Current Institutional Affiliation
Research Assistant, Anthropology & Archaeology, University of Pretoria

Award Information

Next Generation Social Sciences in Africa: Doctoral Dissertation Completion Fellowship 2015
Institutional Affiliation (at time of award):
Anthropology & Archaeology, University of Pretoria
Decentralisation and Community Participation: An Ethnography of Local Development and Municipal Politics in Cameroon.

My proposal seeks to examine how decentralization has played out in Cameroon since its effective implementation in 2004, following constitutional changes in 1996; amid economic crisis and structural adjustments. At the time, it was generally believed that change on the economic as well as political fronts was imperative. However, what obtained in Cameroon was half-baked economic reforms, and the politicization of democratic reforms.

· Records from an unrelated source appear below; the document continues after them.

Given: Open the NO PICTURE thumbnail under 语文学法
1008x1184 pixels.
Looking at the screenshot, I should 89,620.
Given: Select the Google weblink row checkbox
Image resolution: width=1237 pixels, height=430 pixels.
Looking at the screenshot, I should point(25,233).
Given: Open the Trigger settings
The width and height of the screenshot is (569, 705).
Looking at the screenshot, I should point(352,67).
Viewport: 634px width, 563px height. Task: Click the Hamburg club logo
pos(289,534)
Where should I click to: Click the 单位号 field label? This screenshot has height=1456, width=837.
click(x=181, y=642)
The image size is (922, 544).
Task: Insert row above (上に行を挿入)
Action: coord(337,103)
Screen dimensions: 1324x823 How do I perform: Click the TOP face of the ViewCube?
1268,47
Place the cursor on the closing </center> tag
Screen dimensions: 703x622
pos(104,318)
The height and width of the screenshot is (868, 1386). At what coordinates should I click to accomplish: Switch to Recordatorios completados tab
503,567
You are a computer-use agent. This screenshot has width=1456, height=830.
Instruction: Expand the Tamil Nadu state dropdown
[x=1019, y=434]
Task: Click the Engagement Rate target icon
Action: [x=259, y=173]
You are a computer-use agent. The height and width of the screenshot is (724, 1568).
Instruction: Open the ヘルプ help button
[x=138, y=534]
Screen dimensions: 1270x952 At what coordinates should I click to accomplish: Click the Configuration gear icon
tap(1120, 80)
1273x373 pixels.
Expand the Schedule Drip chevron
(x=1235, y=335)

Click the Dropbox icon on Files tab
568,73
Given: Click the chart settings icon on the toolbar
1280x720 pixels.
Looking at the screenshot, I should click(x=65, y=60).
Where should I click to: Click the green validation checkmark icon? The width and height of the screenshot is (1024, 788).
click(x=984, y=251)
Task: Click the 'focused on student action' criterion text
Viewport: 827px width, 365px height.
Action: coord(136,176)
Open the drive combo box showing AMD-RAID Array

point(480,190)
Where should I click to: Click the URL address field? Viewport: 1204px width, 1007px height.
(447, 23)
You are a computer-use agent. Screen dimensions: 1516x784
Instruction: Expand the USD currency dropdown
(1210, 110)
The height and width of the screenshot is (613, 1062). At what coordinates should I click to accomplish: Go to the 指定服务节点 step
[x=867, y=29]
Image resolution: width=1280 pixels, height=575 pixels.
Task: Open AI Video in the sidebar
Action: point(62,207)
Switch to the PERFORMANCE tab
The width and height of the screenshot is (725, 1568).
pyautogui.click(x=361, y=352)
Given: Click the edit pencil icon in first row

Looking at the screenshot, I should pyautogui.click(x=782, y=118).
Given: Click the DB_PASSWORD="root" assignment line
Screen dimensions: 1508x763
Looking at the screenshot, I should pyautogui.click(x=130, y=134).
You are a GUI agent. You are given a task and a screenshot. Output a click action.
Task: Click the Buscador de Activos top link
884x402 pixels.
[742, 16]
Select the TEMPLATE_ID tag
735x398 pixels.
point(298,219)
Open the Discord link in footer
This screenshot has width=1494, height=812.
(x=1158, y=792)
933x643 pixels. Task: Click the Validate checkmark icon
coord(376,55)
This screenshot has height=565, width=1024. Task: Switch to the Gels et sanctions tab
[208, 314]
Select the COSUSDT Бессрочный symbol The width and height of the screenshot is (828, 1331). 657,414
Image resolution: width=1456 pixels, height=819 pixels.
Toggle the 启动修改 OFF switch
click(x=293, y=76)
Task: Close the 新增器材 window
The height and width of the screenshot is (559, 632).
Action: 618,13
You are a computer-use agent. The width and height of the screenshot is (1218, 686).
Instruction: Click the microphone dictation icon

Regarding decentralization, I contend that, privy to events in Africa, and other parts of the world, whereby dictatorial regimes were being toppled by the masses, the ruling elites in Cameroon most of whom had by the 1990s been shuttling within the state apparatus for over three decades, successfully thwarted popular demands for constitutional reforms, by transforming them into a façade of meaningless cosmetic changes that projected decentralization as a genuine opportunity for local autonomy, and municipal councils presented as credible forums for community participation in local development.